Schweizer Gemeinden besitzen bereits eine gewisse Autonomie, doch auch in Bern werden Themen wie die Aufteilung in zwei Halbkantone diskutiert. Wichtiger ist mir aber, dass auf kantonaler Ebene die Interessen der Städte erkannt werden um eine mögliche Spaltung zu verhindern. Wir sollten uns gegenseitig ergänzen und unterstützen um den Kanton als Ganzes weiterzubringen. In Migrationsfragen ist für mich klar, dass die erleichterte Einbürgerung für die zweite Generation vorangetrieben werden muss, ebenso die automatische Einbürgerung bei Geburt in der Schweiz. Mit dem neuen Bürgerrechtsgesetz wurde die erforderliche Aufenthaltsdauer von zwölf auf zehn Jahre reduziert, gleichzeitig wurden aber die Bedingungen für den Erhalt eines Schweizer Passes verschärft. Im Kanton Bern ist es etwa so, dass vor der Einbürgerung zuerst alle Schulden bei der Sozialhilfe zurückgezahlt werden müssen. Für Menschen mit niedrigem Einkommen ist das praktisch unmöglich. Wir dürfen nicht vergessen, dass die Migrationsbevölkerung ein Teil unsere Gesellschaft ist, die sehr viel mitgestaltet in der Schweiz. Sie sollte daher mindestens auf lokaler Ebene das Stimm- und Wahlrecht erhalten. Im Kanton Bern stecken wir diesbezüglich noch in den Kinderschuhen, weil die Kantonsverfassung das verhindert.

Die Klimapolitik war das dominierende Thema des Wahljahres. Wie kann es der Schweiz gelingen, gegen die drohende Klimakatastrophe vorzugehen?

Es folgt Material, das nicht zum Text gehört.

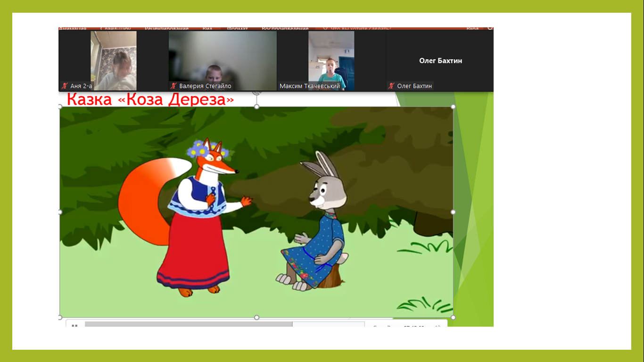Viewport: 644px width, 362px height.
Task: Click the 'Что вы хотите сделать?' search box
Action: (x=361, y=29)
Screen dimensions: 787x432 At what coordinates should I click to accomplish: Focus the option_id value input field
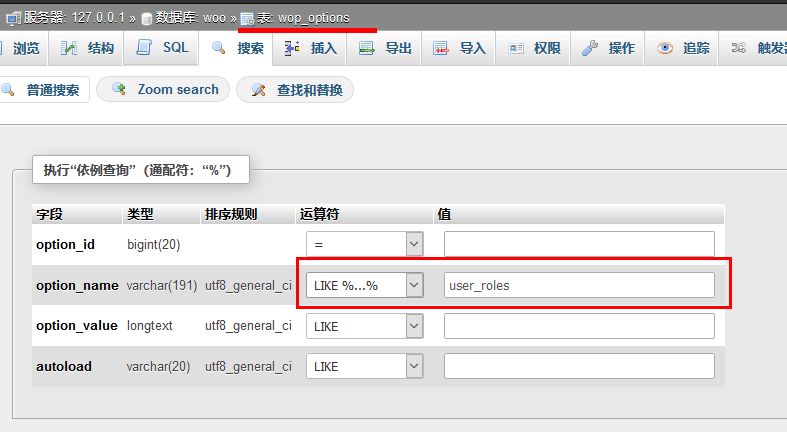(x=579, y=244)
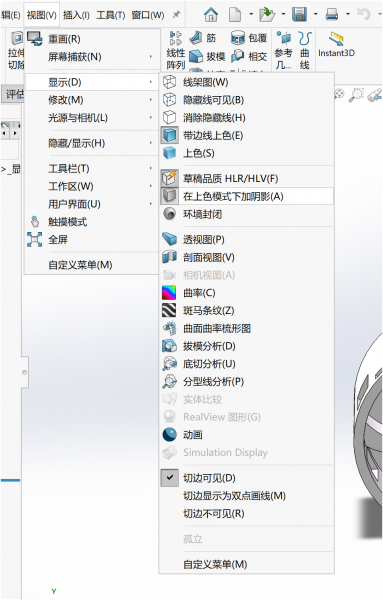Toggle the 切边可见(D) checkmark
The width and height of the screenshot is (383, 600).
pos(169,478)
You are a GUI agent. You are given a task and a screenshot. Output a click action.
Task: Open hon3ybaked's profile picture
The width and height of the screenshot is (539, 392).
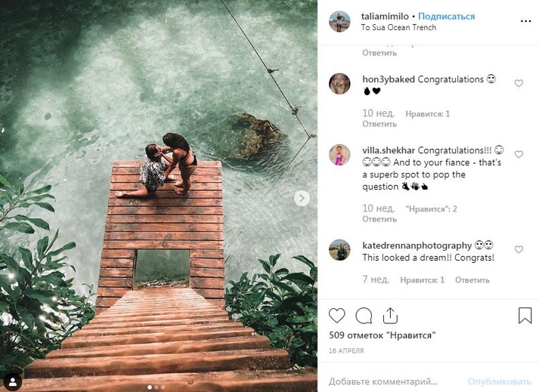point(339,83)
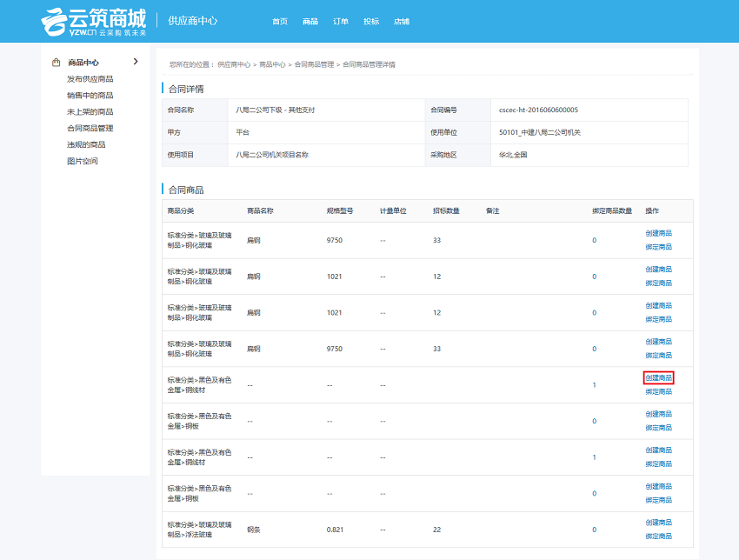Screen dimensions: 739x560
Task: Click 创建商品 in the 钢条 0.821 row
Action: (658, 523)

Wir brauchen dringend Massnahmen um den Flugverkehr und den Individualverkehr einzudämmen. Es ist mir unverständlich, dass ein Zugticket von Bern nach Zürich teurer ist als ein Flugticket von Zürich in eine andere europäische Stadt. Auch in Bezug auf den öffentlichen Verkehr brauchen wir neue Konzepte. Meine Haltung ist, dass Arbeitsort und Wohnort möglichst derselbe sein sollten, denn wir werden mit dem Ausbau des ÖV bald an die Grenzen stossen. Mittel- bis langfristig sind wir gezwungen, dafür eine Lösung zu finden.

Sie fordern eine Einschränkung der individuellen Mobilität?

Es geht hier nicht um Zwang oder Verbote. Sondern um eine Förderung der lokalen Arbeit. Es macht keinen Sinn, dass so viele Menschen täglich von Bern nach Zürich oder umgekehrt zur Arbeit pendeln. Der Pendelverkehr wird irgendwann seine Kapazitätsgrenzen erreichen.

Weniger präsent war im Wahlkampf der Rahmenvertrag zwischen der Schweiz und der EU. Wie sehen Sie als möglicher Nationalrat das Verhältnis der Schweiz zur Europäischen Union?

Grundsätzlich ist die Schweiz mit den bilateralen Verträgen bisher gut gefahren. Ich selbst setze mich für einen Beitritt der Schweiz zur EU ein. Das war nicht immer meine Haltung, allerdings habe ich realisiert, dass das Nichtdabeisein nationale Tendenzen verstärkt und wir mit den bilateralen Abkommen an Grenzen stossen. Die Schweiz sollte lieber die Gelegenheit nutzen, die europäische Gemeinschaft mitzugestalten als nur rumzujammern. Als eines der reichsten Länder mit einer funktionierenden Demokratie können wir in der EU ein gutes Beispiel darstellen. Unsere gute wirtschaftliche Lage verdanken wir zu einem grossen Teil auch der Zusammenarbeit mit der EU. Ein Beitritt ist aktuell aber noch nicht realistisch, daher sollten wir vorerst die bilateralen Verträge weiterentwickeln. Bei dem Rahmenabkommen, über das aktuell diskutiert wird, müssen aber die Rechte der Arbeitnehmenden und der Lohnschutz besser verankert werden.

Im Vorfeld der Wahlen wurde über einen möglichen Linksrutsch spekuliert. Was wünschen Sie sich für ein Zeichen der Wahlberechtigten am 20. Oktober?

Vor vier Jahren hat das linksgrüne Lager an Kraft verloren, was sich bei politischen Geschäften im Nationalrat deutlich gezeigt hat. Ich wünsche mir daher die nötige Korrektur dieser politischen Machtverteilung, um mit ökologischen Projekten die Klimaerwärmung vorerst zu stabilisieren und auch im sozialen Bereich wieder Fortschritte zu machen. Unsere Sozialwerke müssen mit geeigneten Massnahmen gestärkt werden, dies darf nicht auf Kosten von Frauen oder Menschen mit niedrigem Einkommen geschehen. Auch die Rechte der Menschen mit Behinderung sollten für eine Inklusion besser berücksichtigt werden und die Umsetzung der UNO-Behindertenrechtskonvention vorangetrieben werden. Wir haben genug Wohlstand in der Schweiz, nur leider ist dieser falsch verteilt.